### Work required
Reproduce the data exactly, leaving nothing out.

### Supplied data
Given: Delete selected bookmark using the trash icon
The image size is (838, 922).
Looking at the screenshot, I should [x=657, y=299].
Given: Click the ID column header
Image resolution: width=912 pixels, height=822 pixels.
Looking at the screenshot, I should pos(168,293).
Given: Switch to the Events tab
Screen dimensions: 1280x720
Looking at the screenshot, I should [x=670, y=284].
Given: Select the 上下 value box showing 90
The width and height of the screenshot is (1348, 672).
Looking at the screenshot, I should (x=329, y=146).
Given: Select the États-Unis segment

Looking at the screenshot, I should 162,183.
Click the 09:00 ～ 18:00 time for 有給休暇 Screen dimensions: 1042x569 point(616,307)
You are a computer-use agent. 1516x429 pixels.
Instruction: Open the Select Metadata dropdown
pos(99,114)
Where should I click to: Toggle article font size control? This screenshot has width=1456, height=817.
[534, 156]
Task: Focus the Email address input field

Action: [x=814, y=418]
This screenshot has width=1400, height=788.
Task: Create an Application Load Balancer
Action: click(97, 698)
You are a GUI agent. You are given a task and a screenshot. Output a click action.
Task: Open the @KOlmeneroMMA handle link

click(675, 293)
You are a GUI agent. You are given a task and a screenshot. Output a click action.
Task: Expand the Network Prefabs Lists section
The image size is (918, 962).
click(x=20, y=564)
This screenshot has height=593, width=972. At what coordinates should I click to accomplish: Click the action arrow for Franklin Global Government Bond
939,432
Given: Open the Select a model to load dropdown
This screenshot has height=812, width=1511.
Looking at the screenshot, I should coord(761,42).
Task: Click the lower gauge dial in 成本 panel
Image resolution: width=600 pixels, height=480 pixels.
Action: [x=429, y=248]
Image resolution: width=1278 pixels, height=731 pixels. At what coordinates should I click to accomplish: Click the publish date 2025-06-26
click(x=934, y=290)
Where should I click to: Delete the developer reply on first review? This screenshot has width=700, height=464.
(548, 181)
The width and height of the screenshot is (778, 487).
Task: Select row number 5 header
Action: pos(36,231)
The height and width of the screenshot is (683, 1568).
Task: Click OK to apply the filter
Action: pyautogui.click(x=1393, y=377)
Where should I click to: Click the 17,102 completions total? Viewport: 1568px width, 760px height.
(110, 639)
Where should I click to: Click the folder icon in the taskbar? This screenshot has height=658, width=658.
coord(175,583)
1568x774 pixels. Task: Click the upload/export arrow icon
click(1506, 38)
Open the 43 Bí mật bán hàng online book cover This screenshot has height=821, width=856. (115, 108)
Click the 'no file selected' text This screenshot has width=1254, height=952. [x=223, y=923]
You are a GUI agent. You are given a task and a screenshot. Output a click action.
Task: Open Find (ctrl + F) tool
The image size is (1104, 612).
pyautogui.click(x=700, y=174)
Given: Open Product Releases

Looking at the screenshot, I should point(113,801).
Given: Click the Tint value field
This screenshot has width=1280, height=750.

### Answer section
Given: Delete selected bookmark using the trash icon
The image size is (838, 922).
Looking at the screenshot, I should [x=657, y=299].
Given: Click the ID column header
Image resolution: width=912 pixels, height=822 pixels.
Looking at the screenshot, I should pos(168,293).
Given: Switch to the Events tab
Screen dimensions: 1280x720
Looking at the screenshot, I should [x=670, y=284].
Given: Select the 上下 value box showing 90
The width and height of the screenshot is (1348, 672).
Looking at the screenshot, I should (x=329, y=146).
Given: Select the États-Unis segment

Looking at the screenshot, I should 162,183.
Click the 09:00 ～ 18:00 time for 有給休暇 Screen dimensions: 1042x569 point(616,307)
You are a computer-use agent. 1516x429 pixels.
Instruction: Open the Select Metadata dropdown
pos(99,114)
Where should I click to: Toggle article font size control? This screenshot has width=1456, height=817.
[534, 156]
Task: Focus the Email address input field

Action: [x=814, y=418]
This screenshot has width=1400, height=788.
Task: Create an Application Load Balancer
Action: click(97, 698)
You are a GUI agent. You are given a task and a screenshot. Output a click action.
Task: Open the @KOlmeneroMMA handle link

click(675, 293)
You are a GUI agent. You are given a task and a screenshot. Output a click action.
Task: Expand the Network Prefabs Lists section
The image size is (918, 962).
click(x=20, y=564)
This screenshot has height=593, width=972. At what coordinates should I click to accomplish: Click the action arrow for Franklin Global Government Bond
939,432
Given: Open the Select a model to load dropdown
This screenshot has height=812, width=1511.
Looking at the screenshot, I should coord(761,42).
Task: Click the lower gauge dial in 成本 panel
Image resolution: width=600 pixels, height=480 pixels.
Action: [x=429, y=248]
Image resolution: width=1278 pixels, height=731 pixels. At what coordinates should I click to accomplish: Click the publish date 2025-06-26
click(x=934, y=290)
Where should I click to: Delete the developer reply on first review? This screenshot has width=700, height=464.
(548, 181)
The width and height of the screenshot is (778, 487).
Task: Select row number 5 header
Action: pos(36,231)
The height and width of the screenshot is (683, 1568).
Task: Click OK to apply the filter
Action: pyautogui.click(x=1393, y=377)
Where should I click to: Click the 17,102 completions total? Viewport: 1568px width, 760px height.
(110, 639)
Where should I click to: Click the folder icon in the taskbar? This screenshot has height=658, width=658.
coord(175,583)
1568x774 pixels. Task: Click the upload/export arrow icon
click(1506, 38)
Open the 43 Bí mật bán hàng online book cover This screenshot has height=821, width=856. (115, 108)
Click the 'no file selected' text This screenshot has width=1254, height=952. [x=223, y=923]
You are a GUI agent. You are given a task and a screenshot. Output a click action.
Task: Open Find (ctrl + F) tool
The image size is (1104, 612).
pyautogui.click(x=700, y=174)
Given: Open Product Releases

Looking at the screenshot, I should point(113,801).
Given: Click the Tint value field
This screenshot has width=1280, height=750.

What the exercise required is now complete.